Gute Werte hat auch Erster Bürgermeister Christian Specht, der insgesamt auf eine 1,9 kommt und damit der zweitbeliebteste Politiker in Mannheim ist. "Die CDU profitiert aber nicht von Spechts Sympathiebonus", sagt Jung. Er werde eher als Verwaltungsmitglied und weniger als Parteipolitiker wahrgenommen. Die Union leide ohnehin darunter, dass sie keinen kommunalpolitischen Spitzenvertreter habe, dessen Beliebtheit auf das "CDU-Konto" einzahle. Dafür seien in der Regel Parteichef und Fraktionsvorsitzender zuständig. "Aber weder Claudius Kranz noch Carsten Südmersen werden in der Öffentlichkeit wahrgenommen", so Jung. Sie ließen sich ohnehin sehr stark vom OB einbinden. "Da kann man sich dann nicht profilieren."

Dies gelte allerdings auch für den SPD-Fraktionschef Ralf Eisenhauer. Sympathieträger für die SPD sind stattdessen die Landtagsabgeordnete Helen Heberer (plus 1,8) und Dr. Stefan Fulst-Blei (plus 1,2). "Sie sind allerdings nicht besonders bekannt - was für die meisten Kommunalpolitiker gilt", so Jung.

Baustellen als Hauptproblem

Die konjunkturelle Stimmung hat sich in den vergangenen Monaten spürbar eingetrübt. Nur noch 24 Prozent der Befragten sagen, dass es mit der Wirtschaft in Mannheim zurzeit eher aufwärts geht, 13 Prozentpunkte weniger als noch im April. 21 Prozent meinen, dass es eher abwärts geht (plus 6). Dennoch halten rund 85 Prozent der Mannheimer ihren Arbeitsplatz für sicher, sogar drei Punkte mehr als noch im April, elf Prozent sehen ihn als gefährdet an. "Das entspricht dem allgemeinen Trend, dass die Wirtschaft zwar zukünftig etwas schwächer werden könnte, der Jobmarkt aber weiterhin sehr stabil ist", so Jung. Mit der Arbeit der Stadtverwaltung sind praktisch unverändert 72 Prozent der Befragten zufrieden, 21 Prozent sind dies nicht.
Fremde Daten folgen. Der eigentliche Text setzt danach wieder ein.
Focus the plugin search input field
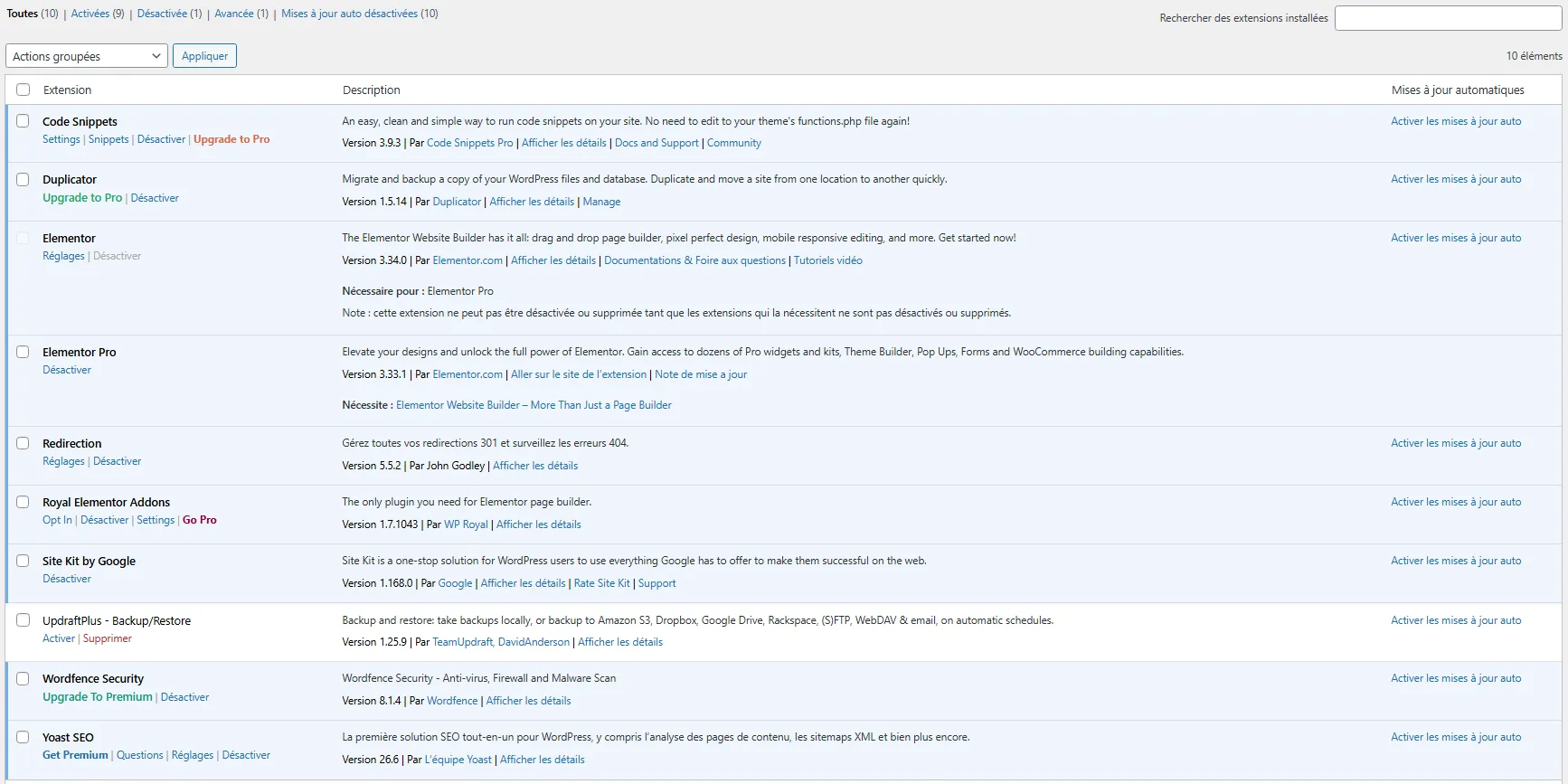Screen dimensions: 1568x784 pyautogui.click(x=1448, y=18)
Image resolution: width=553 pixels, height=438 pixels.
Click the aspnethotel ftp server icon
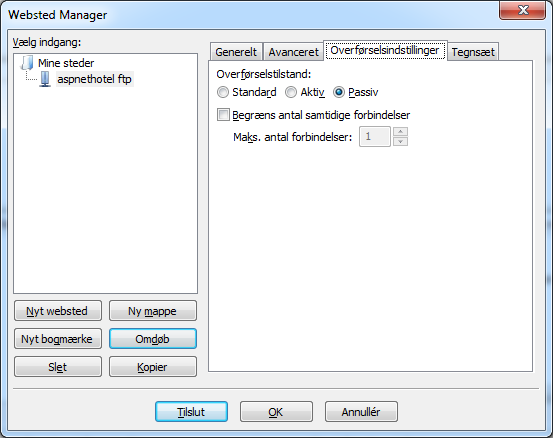[x=45, y=79]
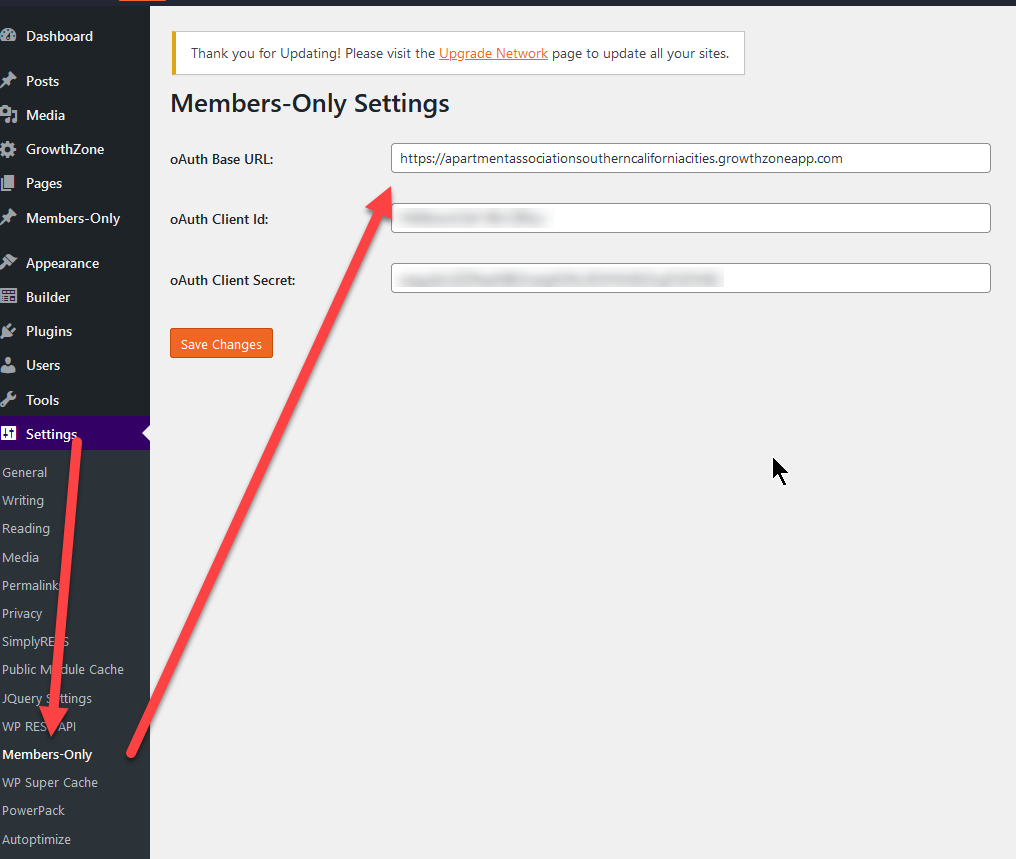
Task: Follow the Upgrade Network link
Action: coord(493,53)
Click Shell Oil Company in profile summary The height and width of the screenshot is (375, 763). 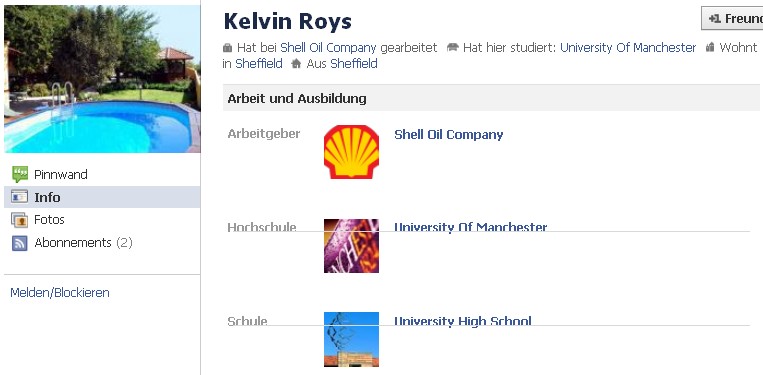[x=328, y=48]
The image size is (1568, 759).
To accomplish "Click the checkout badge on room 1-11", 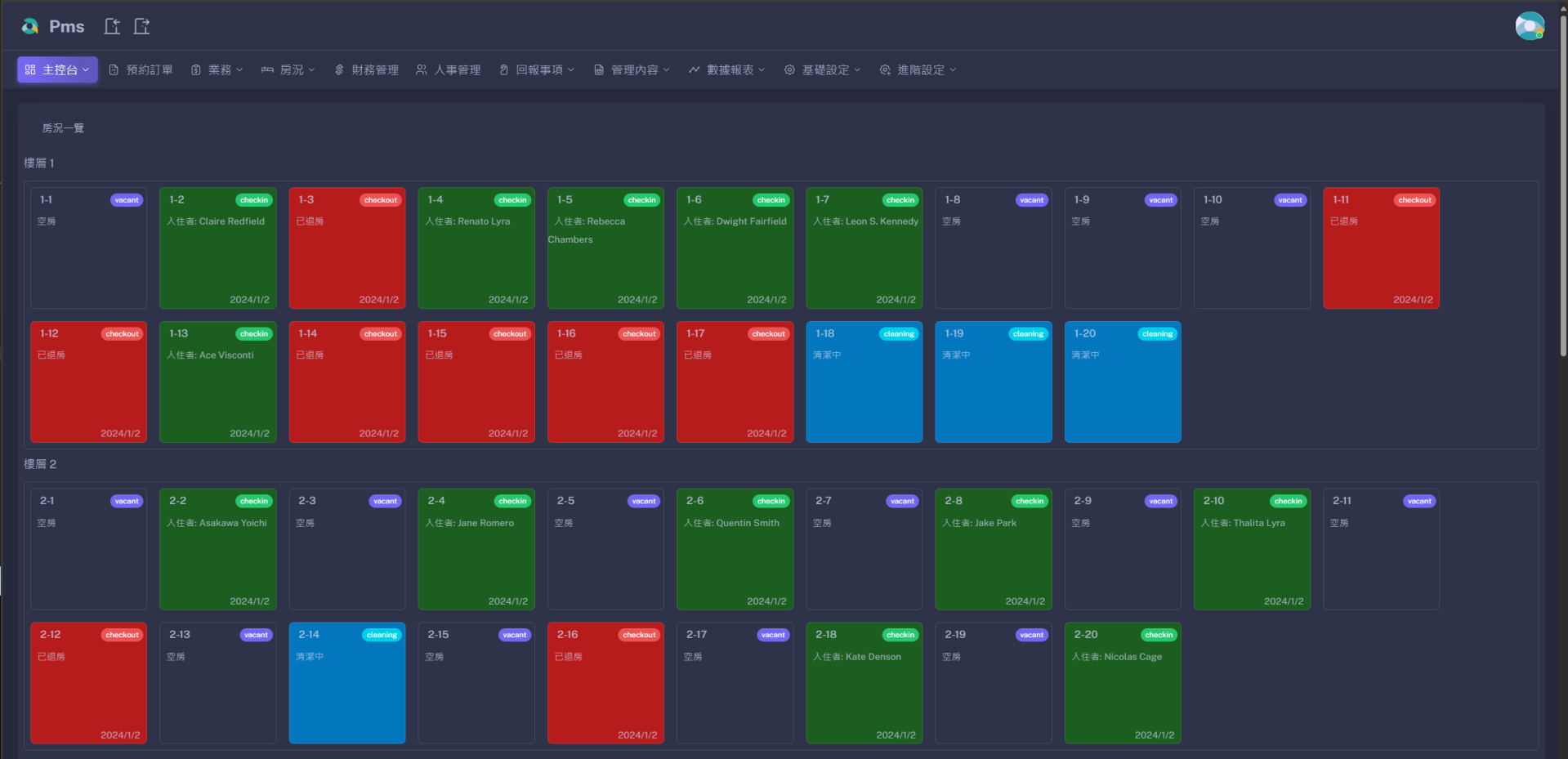I will click(1414, 200).
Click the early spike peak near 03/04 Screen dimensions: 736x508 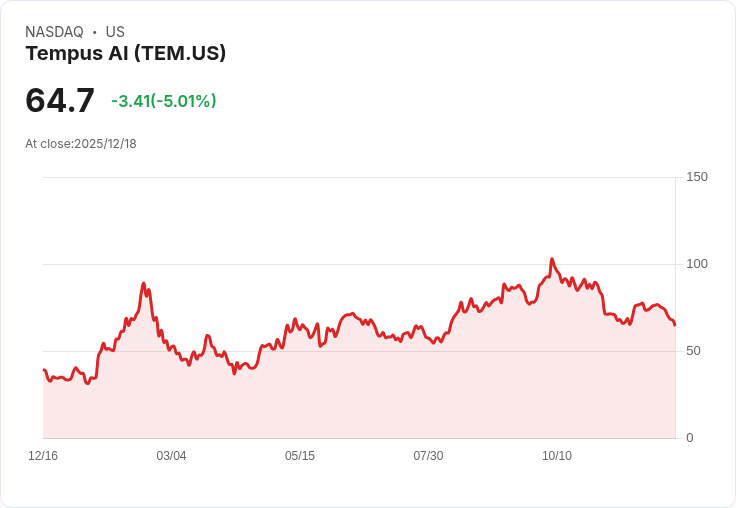point(144,283)
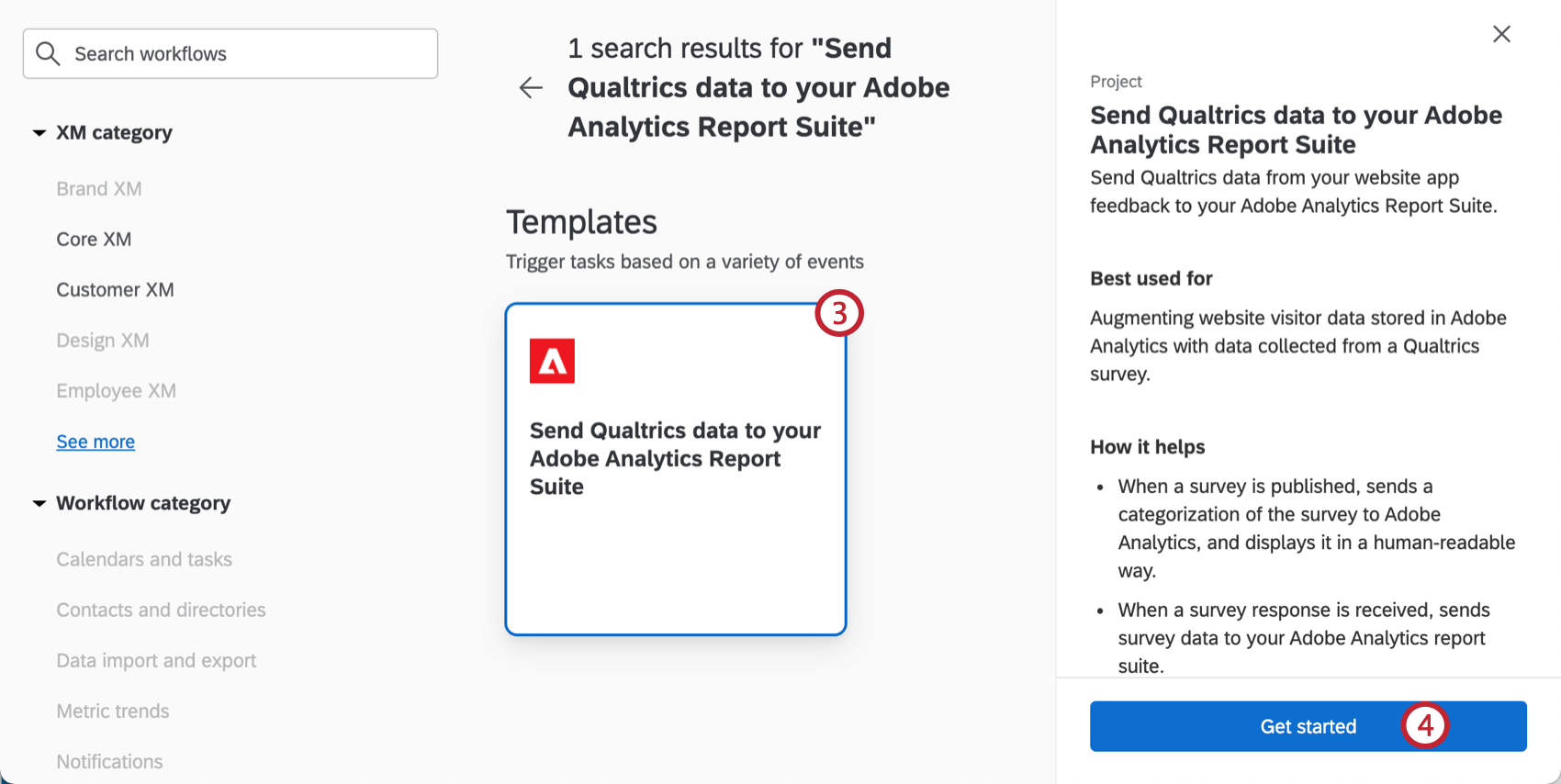Screen dimensions: 1561x784
Task: Select the Metric trends category
Action: click(x=113, y=711)
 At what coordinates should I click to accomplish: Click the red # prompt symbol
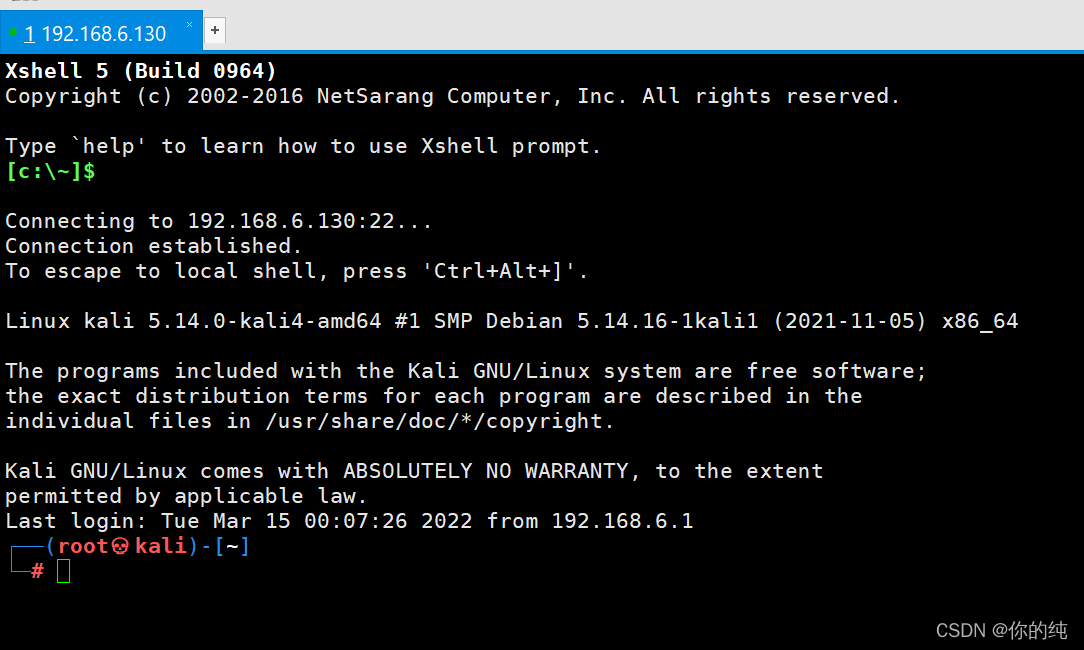tap(37, 571)
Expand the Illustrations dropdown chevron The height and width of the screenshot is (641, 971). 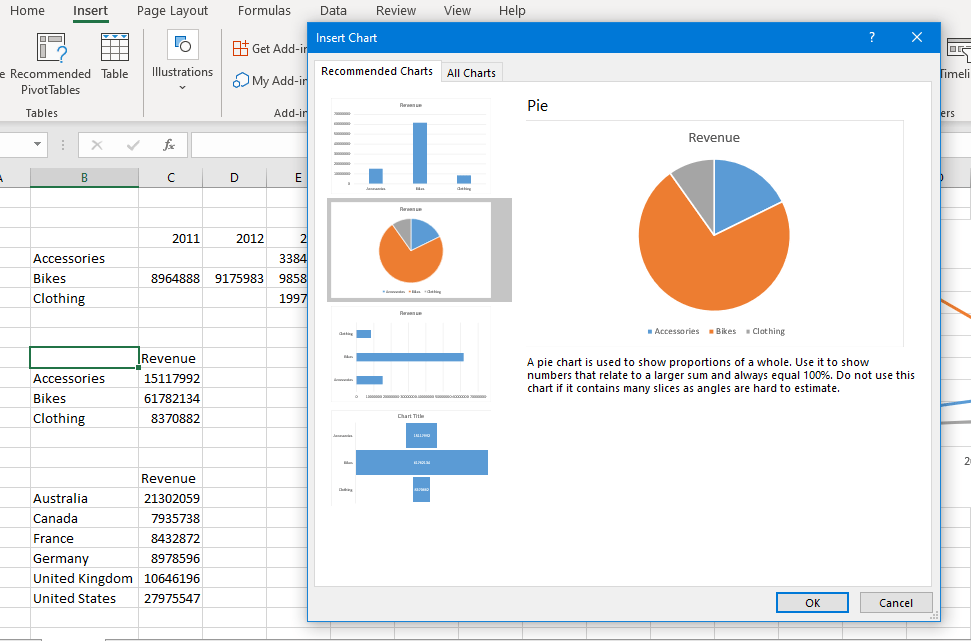(x=182, y=88)
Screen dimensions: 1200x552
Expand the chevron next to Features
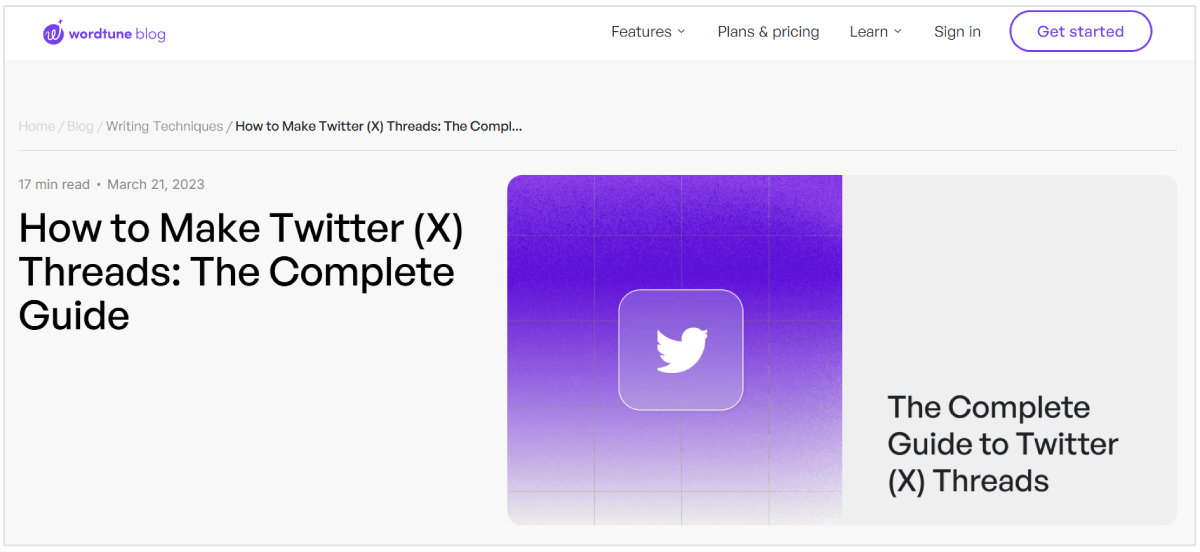682,32
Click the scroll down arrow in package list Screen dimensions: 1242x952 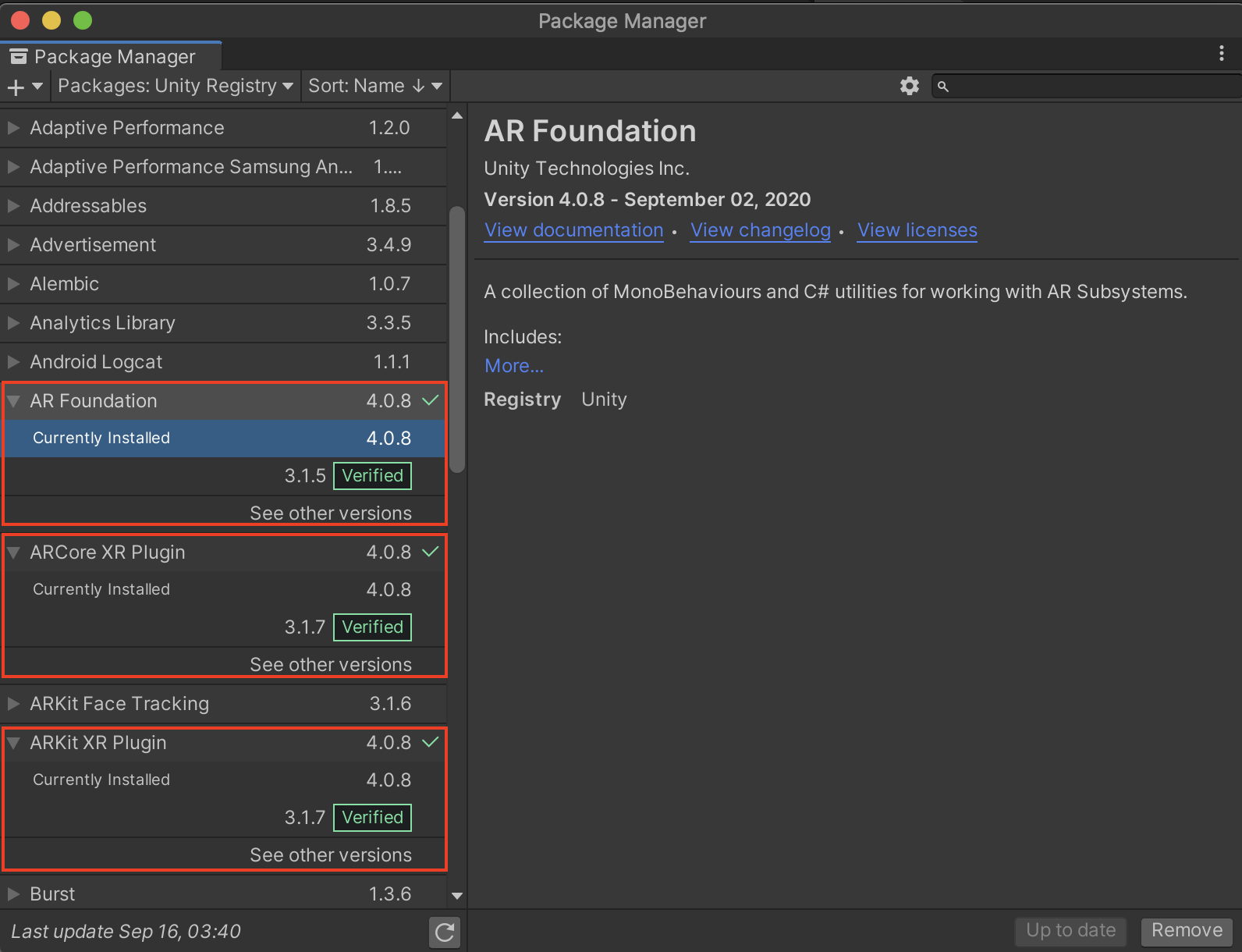click(457, 896)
Das wichtigste Thema in der Stadt sind auch im Oktober die Baustellen. 21 Prozent nennen Verkehr, Straßenbau und Parkplätze als das größte Problem. Bildung und Schule folgt auf Rang zwei (10 Prozent), Sauberkeit, Familienpolitik, Ausländer und Integration sowie die Konversion der US-Flächen führen jeweils neun Prozent als Hauptproblem in der Stadt an. Die Verschuldung (8 Prozent), Zahl der Bürgermeister (7) und die Kriminalität (6) sind weitere Themen, die den Mannheimern auf den Nägeln brennen.